TAREAS OBLIGATORIAS =>
1. Responde a estas preguntas según el texto sobre las campanas.
(a) ¿Cuántas palabras se precisan hoy en España para responder la pregunta, y cuáles son?
(b) ¿Qué nos decía el lento golpear del badajo?
(c) ¿Qué único ruido acompaña hoy a los muertos en su camino a la tierra?
2. Reproduce sin cambios el fragmento del texto sobre las campanas que va desde "Hasta no hace" hasta "de una muerte.", ambos incluidos.

TEXTO DE LECTURA =>
============
Para contestar a esta pregunta Ernest Hemingway, dedicó centenares de páginas. Hoy, para responderla en España, solo se precisan cuatro palabras: "Las campanas no doblan".
Hasta no hace mucho tiempo, las campanas eran el lenguaje del Pueblo por todos entendido. Ellas nos marcaban la hora del día en la que se vivía; ellas, repicaban de alegría los días de júbilo; eran la señal de alarma en caso de necesidad; y con su lento doblar nos comunicaban la desgracia de una muerte.
El lento golpear del badajo nos decía que alguien había muerto. La cadencia de su sonido acompañaba al difunto hasta su última morada, con su melancólico son.
Hoy, las campanas permanecen en silencio; y nuestros muertos deben abandonar este mundo sin ni tan siquiera gozar de la compañía del sonido de una campana.
Hoy, nuestros muertos, van de una fría cama de hospital, o desde la soledad de sus casas, hasta la húmeda tierra que les dará cobijo, en el más triste de los silencios, sin más ruido que el que el viento produce al mover las hojas de los cipreses. Se les ha privado del sonido del llanto de sus seres queridos; del homenaje de sus deudos, y hasta el triste doblar de una campana les es negado.
============
DATOS ALMACENADOS =>
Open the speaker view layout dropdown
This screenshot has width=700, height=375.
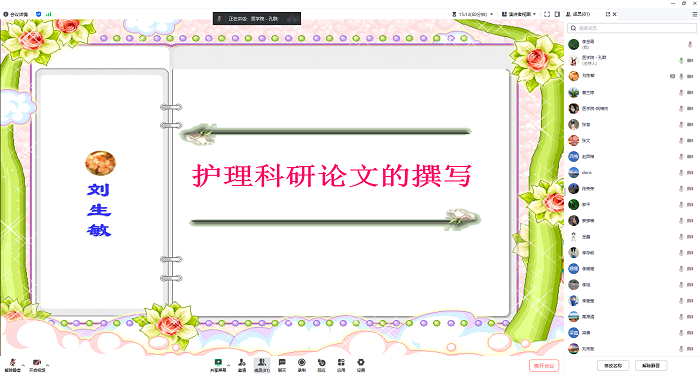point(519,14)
============
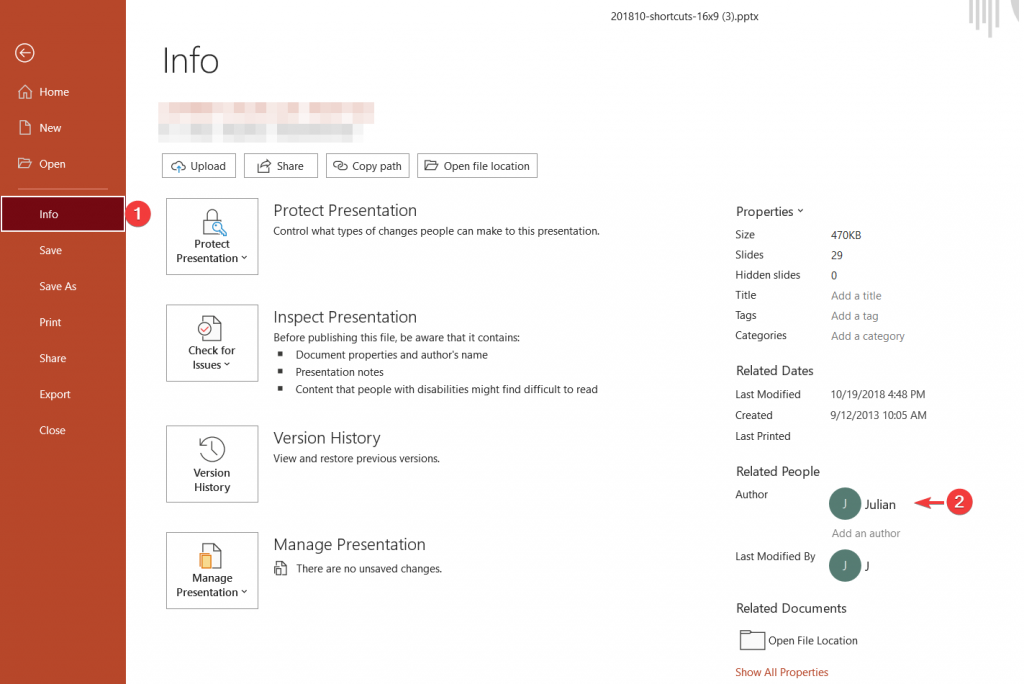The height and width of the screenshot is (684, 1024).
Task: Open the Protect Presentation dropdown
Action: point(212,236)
============
RESPUESTAS POR APARTADO =>
1.
(a) Cuatro palabras: "Las campanas no doblan".
(b) Que alguien había muerto.
(c) El que produce el viento al mover las hojas de los cipreses.

2.
Hasta no hace mucho tiempo, las campanas eran el lenguaje del Pueblo por todos entendido. Ellas nos marcaban la hora del día en la que se vivía; ellas, repicaban de alegría los días de júbilo; eran la señal de alarma en caso de necesidad; y con su lento doblar nos comunicaban la desgracia de una muerte.